D'une manière générale, le système de jeu énergivore de Tudor a entamé le physique de ses joueurs dès octobre. Le dernier mois de compétition a été catastrophique et, après l'heure de jeu, l'équipe plonge. Le milieu de terrain s'essouffle très vite et les joueurs exposent leurs limites et leur fatigue. Un jus qui a manqué contre l'Eintracht Francfort et contre Tottenham, c'est-à-dire quand une grande partie de la saison se jouait sportivement et financièrement. 

Pas assez de Marseillais ?

L'Olympique de Marseille est un microcosme avec beaucoup de satellites qui gravitent autour. La recomposition d'une partie du secteur sportif et de l'administratif avec de nombreux Espagnols a tranché avec le côté américain d'Eyraud. Mais le club est-il adapté à de tels changements ? Javier Ribalta (directeur du football), Pedro Iriondo (manager général), Marco Otero (directeur du centre de formation) ont hispanisé le club, au détriment du contingent français, hormis Stéphane Tessier (directeur général adjoint).

Présente au club depuis près de deux décennies, Élodie Malatrait (directrice ­adjointe de la communication et responsable du protocole), toujours en contact avec Jorge Sampaoli, au même titre que Véronique Lopez (conciergerie) et Cécilia Barontini (DRH), ne serait plus en odeur de sainteté, alors qu'elle faisait l'intermédiaire entre les joueurs, le staff et Longoria lorsque les débuts de Tudor faisaient grincer des dents.

Nathalie Nénon-Zimmermann, arrivée il y a un an comme directrice générale adjointe chargée du marketing et des revenus est déjà repartie. Ancien grand reporter et journaliste sur le service public, Jacques Cardoze (directeur de la communication) et Alexandre Mialhe (directeur juridique et secrétaire général) sont pressentis pour quitter leurs fonctions. Après la chaotique campagne de Youth League, David Friio (directeur sportif) serait aussi proche de la porte.

Peut-être est-ce pour franciser de nouveau le club que Jean-Pierre Papin est attendu pour devenir conseiller stratégique, dans un rôle qu'il n'a jamais occupé et qui nécessite une explicitation de ses prérogatives qui devraient être plus importantes et efficientes que celles d'ambassadeur du club.

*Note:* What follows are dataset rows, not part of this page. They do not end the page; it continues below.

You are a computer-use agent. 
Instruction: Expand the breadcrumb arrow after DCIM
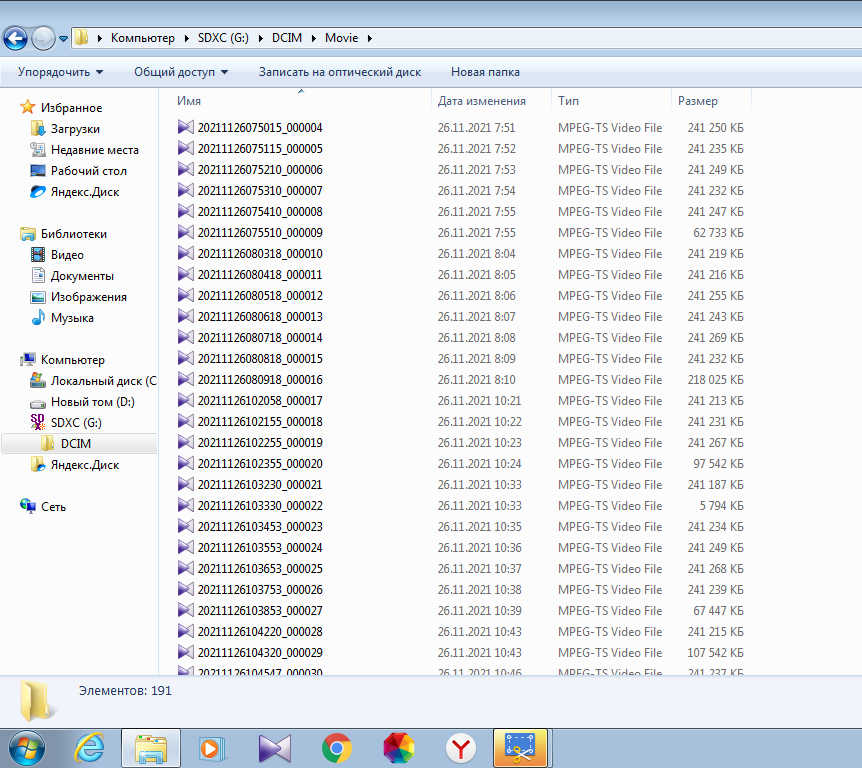click(316, 38)
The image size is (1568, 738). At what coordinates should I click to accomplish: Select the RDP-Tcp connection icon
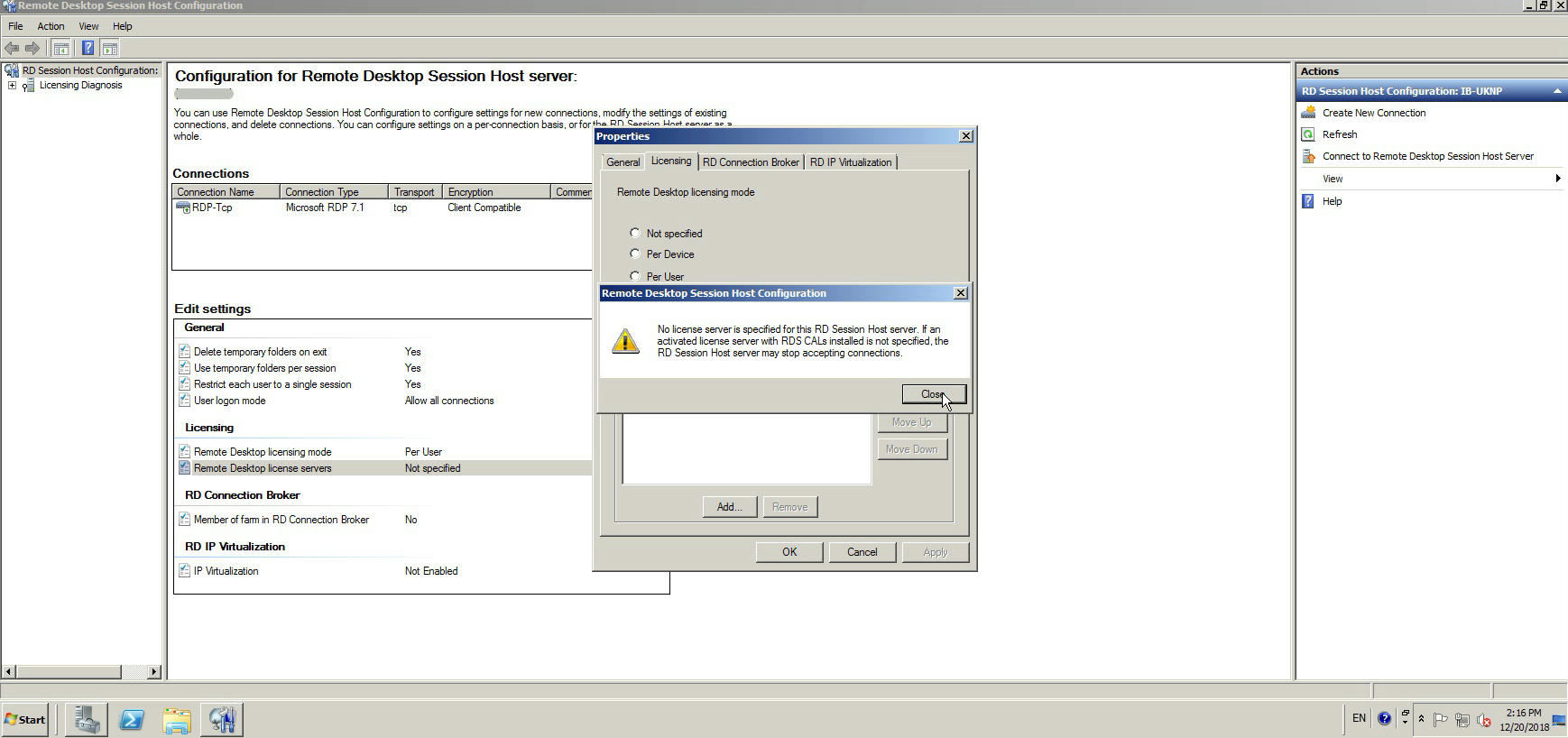(183, 208)
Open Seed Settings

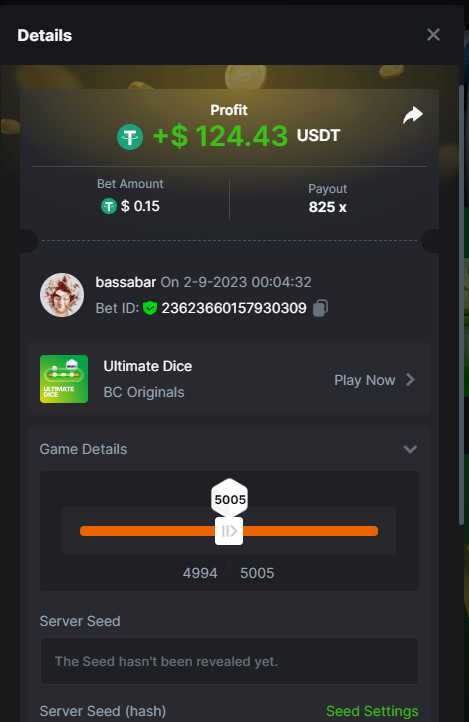point(372,711)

En revanche, les supporters, eux, restent, avec leur lot de personnages influents au sein des groupes. Jusqu'à présent, Longoria s'entend avec eux, mais c'était aussi le cas pour Eyraud, jusqu'à ce que les résultats déraillent et aboutissent à une protestation à la Commanderie, vite surnommée à Marseille "la révolution des cyprès" en référence à des fumigènes qui ont fini leur course dans les arbres du centre d'entraînement olympien. Quand le Vélodrome est avec son équipe et ses dirigeants, tout va bien. Mais si cela s'envenime, c'est comme la métaphore du dentifrice et tout peut très vite basculer. 

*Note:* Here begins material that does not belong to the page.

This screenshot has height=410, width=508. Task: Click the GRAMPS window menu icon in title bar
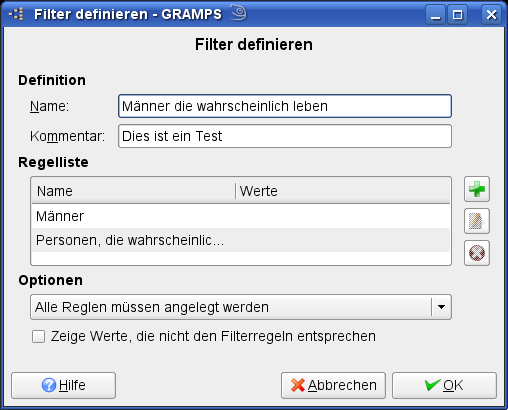(16, 14)
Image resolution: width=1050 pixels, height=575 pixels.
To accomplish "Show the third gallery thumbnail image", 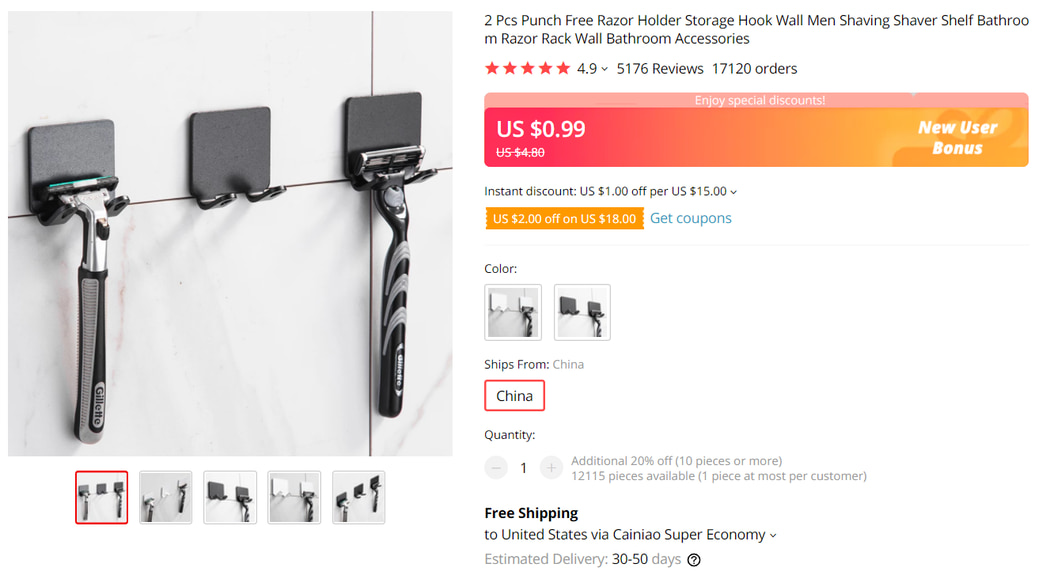I will (230, 497).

Même si son parcours a été précoce, Pablo Longoria est encore en phase d'apprentissage dans un rôle si exposé. Pour le président phocéen, cette première période de turbulences sera révélatrice de sa sérénité, de sa capacité à encaisser les coups et sur sa faculté à répondre aux attentes de Frank McCourt et du peuple marseillais.